各地で取材活動を行うなかで、次第にふるさとである天草への想いが強くなっていきました。天草に通いながら、事業や地域活動に関わる方々とご縁をつなぎ、「自分にできることは何だろう」と模索する時間が、気づけば6年ほど続いていました。

転機となったのは、災害ボランティアとして訪れた地域での経験です。復旧作業に関わるなかで、「山に意識を向けること」が、暮らしや防災、地域の未来にとっていかに重要かを実感しました。その後、自伐型林業の研修を受講し、「森林にまつわる仕事がしたい」「森・里・海の循環を、みんなの“自分ごと”として捉え直したい」という思いを持つようになりました。

天草で自伐型林業を推進する動きがあると知り、これまでの経験を生かしながら関われることがあるかもしれないと考え、地域おこし協力隊に応募しました。


森を入り口に、天草の自然と暮らしを読み解く


主な活動は、天草ならではの条件に即した「小さな林業」をどう形にしていくかを考え、実践していくことです。森林資源の価値づくりと並行して、林業の担い手不足に向き合うために立ち上がったのが、天草における自伐型林業の推進でした。

着任1年目は、まず既存の林業事業体との関係性を大切にしながら、次の世代につながる担い手育成の企画づくりなどを行いました。2年目には、市有林の現況調査に取り組む傍ら、天草の森林条件に本当に合った形を探るため、「自伐型林業推進協会」から専門家をお招きし、現地を見ていただきながら助言をいただいたことが印象に残っています。さらに、「天草地域森林組合」に着任した2名の地域おこし協力隊を対象に、同協会による集中研修を実施しました。


「自伐型林業推進協会」による集中研修。定着や担い方の多様性も視野に入れ、広葉樹施業の林業家らと交流。
「自伐型林業推進協会」による集中研修。定着や担い方の多様性も視野に入れ、広葉樹施業の林業家らと交流。

地域活動としては、炭鉱の坑木や薪・炭といった燃料利用など、天草に残る「木の歴史」を聞き書きなども行っています。
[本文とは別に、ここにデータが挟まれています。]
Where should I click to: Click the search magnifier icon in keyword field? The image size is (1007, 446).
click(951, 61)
木育の視点も交えながら、森林と暮らしがどのように結びついてきたのかを学び直す時間でもありました。炭焼きや特用林産物である椿の販促サポート、森林環境サービスの試行、出張体験の実施などにもチャレンジしています。


担い手募集のすそ野の開拓と市場ニーズの調査を目的に、福岡の百貨店で開催されたポップアップイベントに出展。
担い手募集のすそ野の開拓と市場ニーズの調査を目的に、福岡の百貨店で開催されたポップアップイベントに出展。

さらに2025年度は、天草市の旧4市町エリアで進められている「天草西海岸インタープリテーション全体計画」の地域事務局を担当しています。これは観光振興そのものを目的とした事業ではなく、地域の自然・暮らし・文化の関係性を整理し、内外に伝えていくための枠組みづくりです。4か月間で計10回のワークショップを重ね、地域住民や事業者、域外の学生や事業者など、延べ300名近くの方に参加していただきました。
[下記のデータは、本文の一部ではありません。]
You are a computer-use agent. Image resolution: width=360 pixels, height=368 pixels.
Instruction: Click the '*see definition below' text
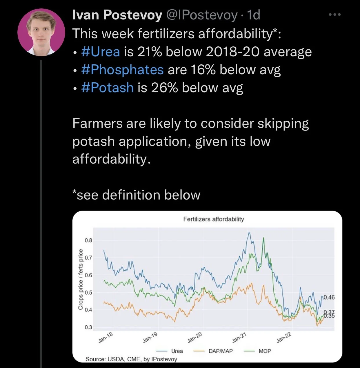click(x=136, y=195)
「天草西海岸インタープリテーション全体計画」の事務局を担当。地域の文脈からも小さな林業の必要性を再認識。
「天草西海岸インタープリテーション全体計画」の事務局を担当。地域の文脈からも小さな林業の必要性を再認識。

ワークショップを通じて、「地質・水・植生の関係」や「森と海、産業との循環」、「集落背後林や古道が果たしてきた役割」など、11のテーマ群が見えてきました。森林や里山は、単なる木材生産の場ではなく、暮らしや文化、環境を支えてきた基盤だったのだと、再認識できたのは、大きな財産です。

「林業は、林業者だけのものにあらず」という実感を胸に、木育をはじめとする体験、アドベンチャーツーリズムなどの視点も取り入れながら、森林への愛着やかかわりを育んでいればと考えています。


森林との距離を縮め、森林の価値を高める手立てとして開催した体験イベントの様子
森林との距離を縮め、森林の価値を高める手立てとして開催した体験イベントの様子

森・里・海のつながりから、その先の生業を描きたい


森林は、木材生産の場であるだけでなく、防災や環境保全など、多くの公益的な機能を担っています。天草市では、林業や森林環境サービスに加え、広葉樹を燻してつくる出汁素材の雑節や天然塩、木を活かしたプロダクトづくりなど、森の恵みを生かすさまざまな取り組みが行われています。


自伐型林業の視点とスキルを持つ若者が、沿岸部や中山間地で自分なりの生業を築くことができれば、森林管理にとどまらず、防災減災や自助・共助の力も高まり、地域全体の持続可能性につながっていくのではないかと感じています。


退任後は、「天草版アグロフォレストリー×旅」の事業化を目標にしています。特用林産物の栽培と加工・販売、茶の木や野草を使ったクラフトティーやコスメの開発、森・里・海をつなぐサステナブルツーリズムの構築などを通じて、天草の自然と文化、そして島々の営みを、次の時代へと手渡していきたいと考えています。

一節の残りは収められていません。